Limited understanding of the coupled transport processes occurring inside the cells has been one of the main roadblocks to commercialization of PEMFCs. It is also well known that the presence of the liquid water in the porous electrodes can negatively impact performance. To properly model liquid water’s movement in the MEA, a numerical simulation for coupling multiple transport processes within the cell is essential. Pore network simulations have proven to be particularly useful tools for tracking the liquid water configuration and provide computationally efficient ways to include multiphase flow using percolation algorithms. In this work, an iterative algorithm for phase change was presented that captures the cathode side of PEMFC using a multi-domain pore network model to describe each part of the membrane electrode assembly. The proposed method applied a constant voltage boundary condition, and coupled the transport occurring on the cathode sides of the cell. The model included an algorithm for solving pseudo-transient multiphase heat, mass, and electrical transfer equations combined with invasion percolation of the liquid water using pore network model. The gas diffusion layer region was modeled using pore-scale physics, while the CL and MPL were treated as porous continuum. The algorithm was able to predict the phase change under different operating conditions and to capture the local water configuration within the cathode. It was shown that spatial temperature and vapor gradients led to the condensation in the colder zones especially under the rib. Modeling of phase change inside GDL based on more realistic transport processes opens the new route to improving water management in PEMFCs by providing the insight into fuel cell operation and enhancing the applicability of numerical simulations. Aside from defining a robust framework for multiphysics modeling in pore networks, this work illustrated conclusively that vapor diffusion from the CL was sufficiently fast under all conditions considered that condensation in or near the CL was never observed.

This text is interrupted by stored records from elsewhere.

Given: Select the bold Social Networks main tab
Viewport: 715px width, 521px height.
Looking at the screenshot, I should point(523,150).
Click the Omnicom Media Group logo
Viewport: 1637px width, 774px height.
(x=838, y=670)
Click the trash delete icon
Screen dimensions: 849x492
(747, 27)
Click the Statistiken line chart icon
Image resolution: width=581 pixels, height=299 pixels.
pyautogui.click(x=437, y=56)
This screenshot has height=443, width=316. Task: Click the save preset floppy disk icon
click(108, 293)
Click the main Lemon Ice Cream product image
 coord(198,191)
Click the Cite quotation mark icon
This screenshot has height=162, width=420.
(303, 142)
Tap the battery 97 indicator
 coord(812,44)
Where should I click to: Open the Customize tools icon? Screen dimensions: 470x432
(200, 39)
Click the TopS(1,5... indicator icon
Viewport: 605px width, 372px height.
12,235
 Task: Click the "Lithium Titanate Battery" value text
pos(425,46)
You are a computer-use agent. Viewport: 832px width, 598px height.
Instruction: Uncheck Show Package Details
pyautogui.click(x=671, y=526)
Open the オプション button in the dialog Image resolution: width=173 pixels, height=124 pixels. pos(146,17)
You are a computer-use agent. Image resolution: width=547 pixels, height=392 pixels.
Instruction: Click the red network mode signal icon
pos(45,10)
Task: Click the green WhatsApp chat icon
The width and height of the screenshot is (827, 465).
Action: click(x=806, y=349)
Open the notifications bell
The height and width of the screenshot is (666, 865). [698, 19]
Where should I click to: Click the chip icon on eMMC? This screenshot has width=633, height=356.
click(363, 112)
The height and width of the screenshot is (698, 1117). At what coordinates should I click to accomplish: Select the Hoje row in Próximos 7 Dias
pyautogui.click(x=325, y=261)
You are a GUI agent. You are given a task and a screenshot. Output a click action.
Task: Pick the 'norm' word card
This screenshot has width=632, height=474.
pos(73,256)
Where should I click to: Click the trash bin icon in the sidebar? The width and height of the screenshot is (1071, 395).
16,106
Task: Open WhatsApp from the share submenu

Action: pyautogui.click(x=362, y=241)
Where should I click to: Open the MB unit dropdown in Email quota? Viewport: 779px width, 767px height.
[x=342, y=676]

Future work should incorporate the impact of local humidity on the membrane hydration and ionic conductivity in particular. It would also be beneficial to model the process at different cell temperatures, but many of the transport and kinetic parameters are temperature dependent so this requires substantially more input data than are currently available. Additionally, the pseudo-transient treatment of the transport processes should be handled as actually transient models, but again this requires materials properties such as heat capacity and densities that are not well known. Finally, it would be better to model the MPL and CL as pore networks of their own, but the computational demands of modeling so many pores (probably in the trillions across all the scales) are simply not feasible.